**Stated task A**
Please reproduce everything in the modality passage from "3.2 Rearrangement principles" down to "also metaphysically possible.".
**Stated task B**
According to the modality passage, what do fairies and water made of carbon atoms have in common?
Start of Page text
I will assume that pluralities have their elements rigidly. That is, if x0 is one of the xs,
then in any possible world where the xs exist, x0 exists and is one of the xs.

3. Modality
3.1 Metaphysical possibility and necessity
Fairies and water made of carbon atoms have something in common: they don’t exist.
But there the similarity ends. For although neither is actual, the fairy is possible, while
the water made of carbon atoms is not.
The kind of possibility at issue here is not merely logical. No contradiction can be
proved from the existence of a fairy, but also no contradiction can be proved from the
existence of carbon-based water. In each case, empirical work is needed to know the
item does not exist.
There are many theories of the nature of modality.5 The arguments of this book
are not tied to any particular such theory, but rather to intuitive judgments about
cases. These intuitive judgments about cases may themselves put constraints on which
theory of modality is plausible, though of course the reader will also find her theory of
modality affecting what to think about the cases. That is a part of why I give so many
paradoxical cases in this book: some cases may appeal to some readers while others
to others.
3.2 Rearrangement principles
.. defeasibility
If it is metaphysically possible to have one horse and two donkeys in a room,
intuitively it’s possible to have two horses and one donkey in a room as well. Lewis
(1986, Section 1.8) attempted to formulate a “rearrangement principle” that justifies
inferences such as this (see Koons 2014 for some more rigorous formulations). The
basic idea behind rearrangement principles is that:
(2) Given a possible world with a certain arrangement of non-overlapping spatio-
temporal items, any “rearrangement” of these items that changes the quan-
tities, positions, and orientations to some other combination of quantities,
positions, and orientation that is geometrically coherent and non-overlapping
is also metaphysically possible.
End of Page text
Start of Recorded information
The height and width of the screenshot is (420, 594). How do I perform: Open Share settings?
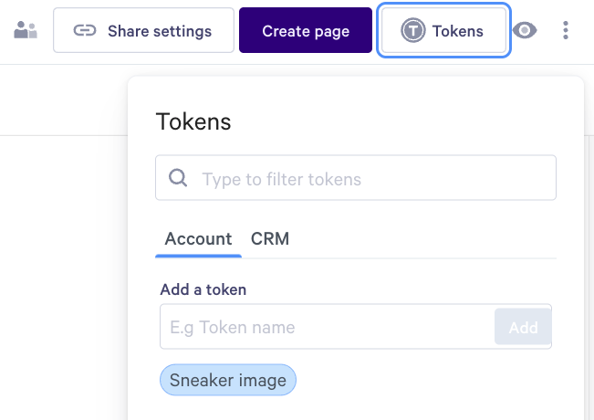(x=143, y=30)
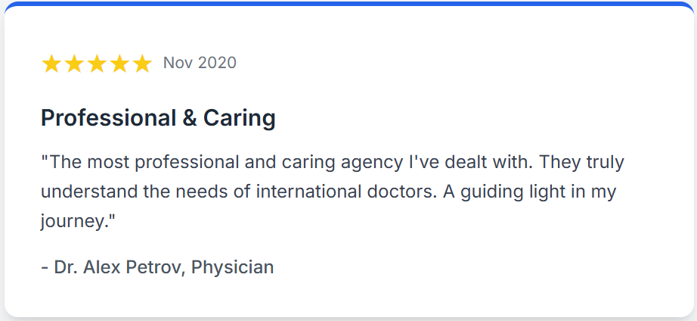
End of Recorded information
Start of Recorded information
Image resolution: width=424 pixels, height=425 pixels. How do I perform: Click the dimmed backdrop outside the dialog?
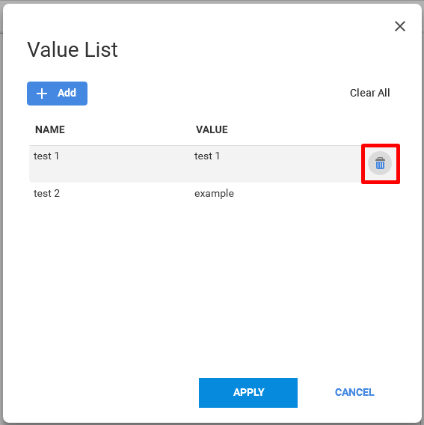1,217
End of Recorded information
Start of Recorded information
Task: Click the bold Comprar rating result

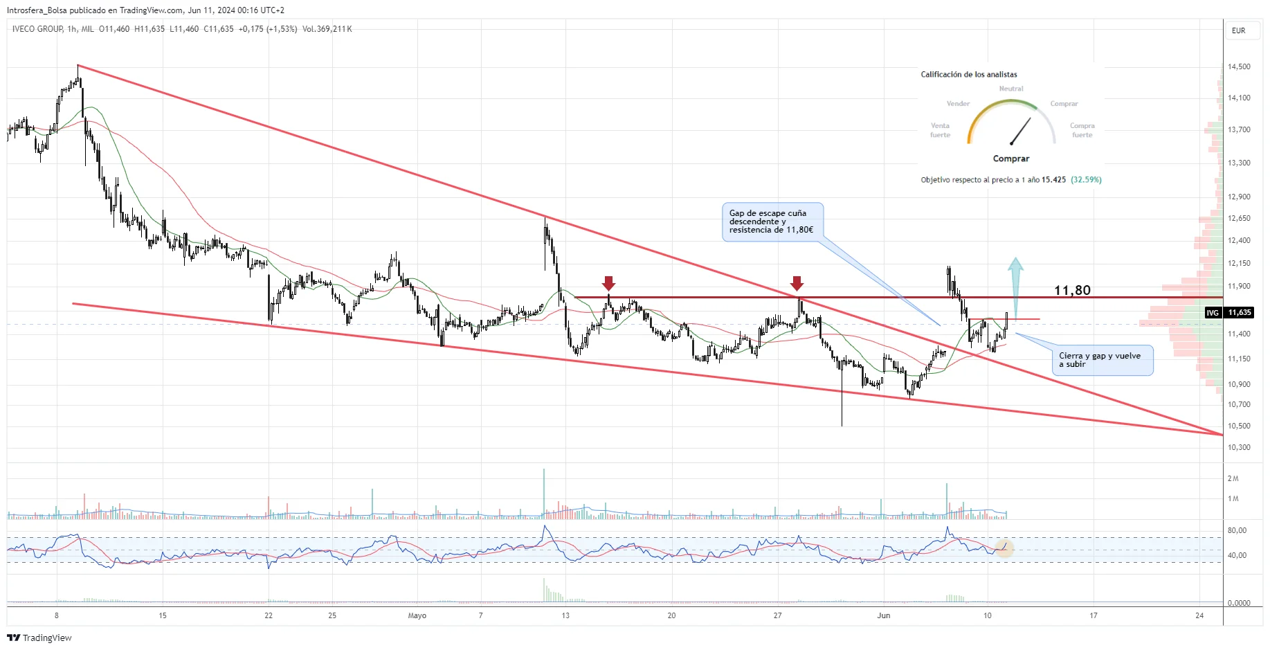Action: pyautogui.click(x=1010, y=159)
End of Recorded information
**Full response A**
3.2 Rearrangement principles
.. defeasibility
If it is metaphysically possible to have one horse and two donkeys in a room,
intuitively it’s possible to have two horses and one donkey in a room as well. Lewis
(1986, Section 1.8) attempted to formulate a “rearrangement principle” that justifies
inferences such as this (see Koons 2014 for some more rigorous formulations). The
basic idea behind rearrangement principles is that:
(2) Given a possible world with a certain arrangement of non-overlapping spatio-
temporal items, any “rearrangement” of these items that changes the quan-
tities, positions, and orientations to some other combination of quantities,
positions, and orientation that is geometrically coherent and non-overlapping
is also metaphysically possible.

**Full response B**
Neither of them exists.